MicroRNAs (miRNAs, miRs) and nuclear factor kappa-light-chain-enhancer of activated B cells (NF-κB) are well-known immune response and inflammation regulators.
MiRNAs are a family of single-stranded, non-coding endogenous regulatory molecules, cleaved from double stranded precursors, typically composed of 21–23 nucleotides. They are involved in the regulation of gene expression mainly at posttranscriptional level (Bartel 2009). It is estimated that the genes encoding the miRNA constitute 1–5% of the genes in humans and animals. A total of 2588 mature miRNAs were identified in humans (Eulalio and Mano 2015).
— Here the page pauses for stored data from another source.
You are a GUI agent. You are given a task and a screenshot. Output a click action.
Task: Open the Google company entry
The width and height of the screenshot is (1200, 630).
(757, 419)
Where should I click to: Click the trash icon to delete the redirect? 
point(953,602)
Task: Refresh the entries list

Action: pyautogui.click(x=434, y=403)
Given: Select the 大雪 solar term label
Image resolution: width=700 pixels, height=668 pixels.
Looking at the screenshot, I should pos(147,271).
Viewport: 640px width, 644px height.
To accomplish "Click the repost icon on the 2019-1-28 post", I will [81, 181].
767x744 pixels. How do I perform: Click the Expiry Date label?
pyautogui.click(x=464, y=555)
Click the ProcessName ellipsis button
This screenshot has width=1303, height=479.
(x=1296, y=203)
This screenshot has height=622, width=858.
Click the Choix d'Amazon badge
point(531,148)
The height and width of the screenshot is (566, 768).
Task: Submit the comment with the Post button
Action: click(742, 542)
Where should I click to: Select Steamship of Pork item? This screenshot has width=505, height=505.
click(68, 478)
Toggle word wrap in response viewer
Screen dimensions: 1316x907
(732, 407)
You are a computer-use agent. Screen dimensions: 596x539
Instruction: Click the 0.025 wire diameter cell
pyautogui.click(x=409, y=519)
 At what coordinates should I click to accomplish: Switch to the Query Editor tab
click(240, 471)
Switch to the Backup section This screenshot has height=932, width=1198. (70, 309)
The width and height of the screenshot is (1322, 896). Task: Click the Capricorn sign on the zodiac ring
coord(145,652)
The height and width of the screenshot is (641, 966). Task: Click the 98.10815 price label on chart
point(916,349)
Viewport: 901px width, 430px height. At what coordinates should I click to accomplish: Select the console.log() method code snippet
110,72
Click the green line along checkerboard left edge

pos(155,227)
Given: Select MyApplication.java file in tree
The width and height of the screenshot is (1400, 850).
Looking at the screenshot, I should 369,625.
More than 30% of protein encoding genes in human cells are regulated by miRNA (Krol et al. 2010). A single miRNA molecule can simultaneously control the expression of hundreds of target genes.
MiRNAs are known to be the target for NF-κB transcriptional control and at the same time are involved in the modulation of NF-κB signaling (Boldin and Baltimore 2012; Ghosh and Hayden 2008).
NF-κB regulates numerous pro-inflammatory cytokines, chemokines, and adhesion molecules involved in the activation and recruitment of inflammatory modulating cells (Ghosh and Hayden 2008). Patients with RA present constitutively high serum levels of pro-inflammatory cytokines, including TNF-α, IL-1β, IL-6 or IL-17, which are known to be NF-κB target genes, suggesting activation of this signaling pathway in the course of disease.
Our former studies showed that genetic variability within genes coding for pro-inflammatory cytokines (Bogunia-Kubik et al. 2015; Świerkot et al. 2015) may play a role in RA development and response to treatment with TNF-α inhibitors (TNFi). It has been also documented that acting through NF-κB pathway, some miRNAs such as miR-146a and miR-155 may stimulate the release of pro-inflammatory cytokines. As the inflammatory mediators, these cytokines can induce lymphocytes, resident synovial cells, and other inflammatory cells to produce miRNAs that are related to disease activity of rheumatic disorders as shown for RA patients (Chen et al. 2015).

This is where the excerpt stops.